TEXTO DE ESTUDO:
Despoletar - A praga da asneira
Por Antunes Ferreira
VOCÊS SABEM ALGUMA COISA de tropa? Estiveram no serviço militar? Consultaram, ainda que episodicamente, uma Enciclopédia? Mesmo a Wikipedia? E como vamos de conhecimentos de Português? Leram o Fernando Pessoa? Já ouviram, pelo menos, citá-lo quando escreveu que «a nossa língua é a nossa Pátria»?
Homessa. Que saraivada de perguntas. E, ainda por cima, aparentemente, não teriam muito a ver umas com as outras. Está visto: o cronista pifou, apagou as lâmpadas incandescentes, apesar das campanhas da EDP, ainda não as substituiu pelas económicas, de longa duração e poupadoras de energia. Resumindo: está cada vez mais parvo.
Como visado, o escriba tem (ainda) o direito de se defender. Isto não é a Carolina Michaёlis. Nem se está a utilizar qualquer telemóvel, apenas um teclado inofensivo de um modesto computador XP, por obra e graça de Mr. Bill Gates. Mas pago, não de graça. Daí que não venham para aqui chamados quer a aluna, quer a professora, muito menos o jovem que filmou, empolgado, a cena canalha. Estrumeira. Sarjeta. No more comments.
Que pretende, então, o escrito? Alto, e pára o baile. O dito cujo está a abarrotar de pontos de interrogação, mea culpa, mea culpa, mea maxima culpa. Ter-se-á, pois, de seguir em frente, sem considerandos mais ou menos espúrios, se não mesmo ininteligíveis. Já basta o que basta, e, ainda que não pareça, pode continuar-se a pensar que a linha recta é a que une mais directamente dois pontos.
Continua a ser expressão usada (e abusada) que é um crasso erro, de qualquer ponto de vista. É o calino despoletar. Oradores, escribas, jornalistas, locutores, políticos, numa esmagadora maioria são militantes dessa asneira. Despoletar uma situação. A agressão despoletou consequências péssimas. O golo despoletou a recuperação do clube que perdia ao intervalo.
No fundo, uma constante: algo originou que um processo se activasse, se desenvolvesse, ou aumentasse a sua importância ou dimensão. Ou seja, algo fez explodir a coisa que se encontrava mais ou menos em estado larvar. Está profundamente errada a utilização do termo. Profunda, não, completamente errada. Se a análise fosse feita em termos religiosos, tratar-se-ia de um pecado capital. Em termos jurídicos, um crime, no mínimo por ignorância.
Tome-se uma granada, por exemplo, uma de mão, defensiva. O seu corpo metálico, em forma de pinha recortada (invólucro), é «recheado» de explosivo. Ao ser deflagrada, são os estilhaços dela que deverão atingir o inimigo. Para que isso funcione, rezam os manuais da arma, acentuam os instrutores, que os utentes têm de usar cuidados especiais. Se os não respeitarem, podem eles próprios ser vítimas dela. Muitíssimas vezes isso tem acontecido, infelizmente.
Explique-se o funcionamento do artefacto bélico. Para que o detonador origine a explosão é necessário que algo o percuta. Assim no interior da granada, existe um objecto seu componente; pode dizer-se de modo mais simples, que é uma espécie de prego com uma ponta, naturalmente. É o percussor. Nem mais, nem menos.

DADOS FORNECIDOS:
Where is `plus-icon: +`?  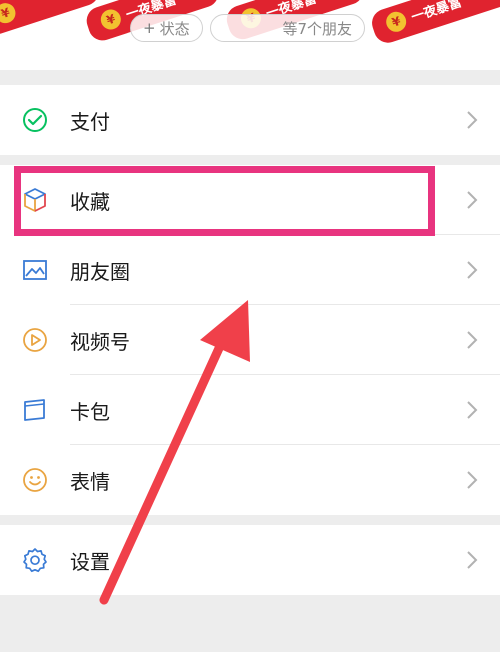
plus-icon: + is located at coordinates (150, 28).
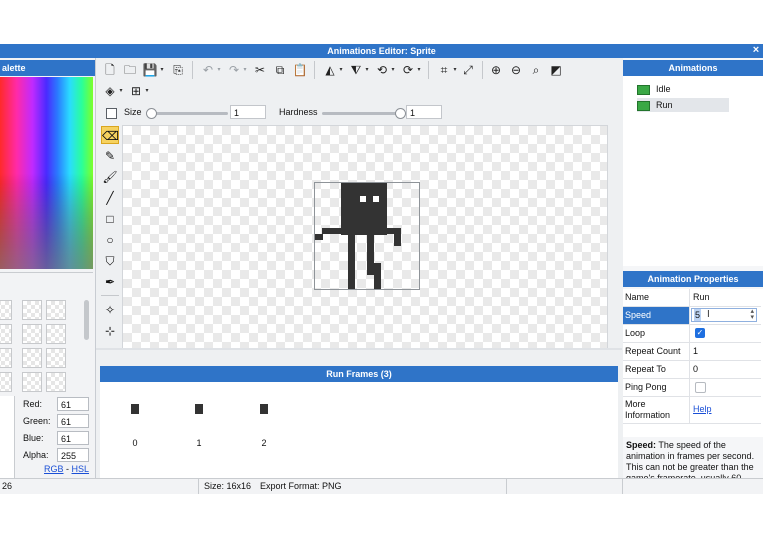 The image size is (763, 541). What do you see at coordinates (300, 70) in the screenshot?
I see `paste-icon: 📋` at bounding box center [300, 70].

APLICAR A LEITURA:
1 - Copie da crónica sobre «despoletar» o trecho que vai de "Explique-se o funcionamento" a "mais, nem menos.", sem alterar nada.
2 - Prossiga a crónica sobre «despoletar» a partir da última frase apresentada.
Os dados provêm de outra fonte.

RESPOSTAS ÀS TAREFAS:
1 -
Explique-se o funcionamento do artefacto bélico. Para que o detonador origine a explosão é necessário que algo o percuta. Assim no interior da granada, existe um objecto seu componente; pode dizer-se de modo mais simples, que é uma espécie de prego com uma ponta, naturalmente. É o percussor. Nem mais, nem menos.

2 -
A granada está armada, com a espoleta (às vezes existem duas) no seu lugar, a qual quando detona faz explodir o artefacto bélico, por força do movimento vertical e para baixo do percussor que acciona o detonador. Este é envolvido por uma mola helicoidal e é ele que origina a deflagração da espoleta. Na extremidade dele, no cimo da granada, tem um orifício seguro por uma «argola» ou pino, que trava a acção da mola. Além disso, uma alavanca colocada lateral e longitudinalmente no exterior da arma é outra garantia de segurança para o militar que a arremessa.
Deste modo, o atirador, retira o pino, segurando firmemente a alavanca para que a mola não prima de imediato o percussor sobre o detonador. Leva o braço atrás, conta até dez, para temporalizar o acto e lança a granada para o inimigo. O restante, é óbvio. A não ser assim, não existiriam tais objectos letais. O que, aliás, seria excelente.
Ora muito bem. Espoletar uma granada é ter a espoleta colocada no seu lugar, pronta a actuar, ou seja a originar a explosão. Se o Português ainda tem regras – e tem-nas, ainda que bastas vezes esquecidas, ignoradas ou, até, vilipendiadas – o que se ensinava sobre o prefixo des era que da sua junção à palavra base resultava a negativa desta.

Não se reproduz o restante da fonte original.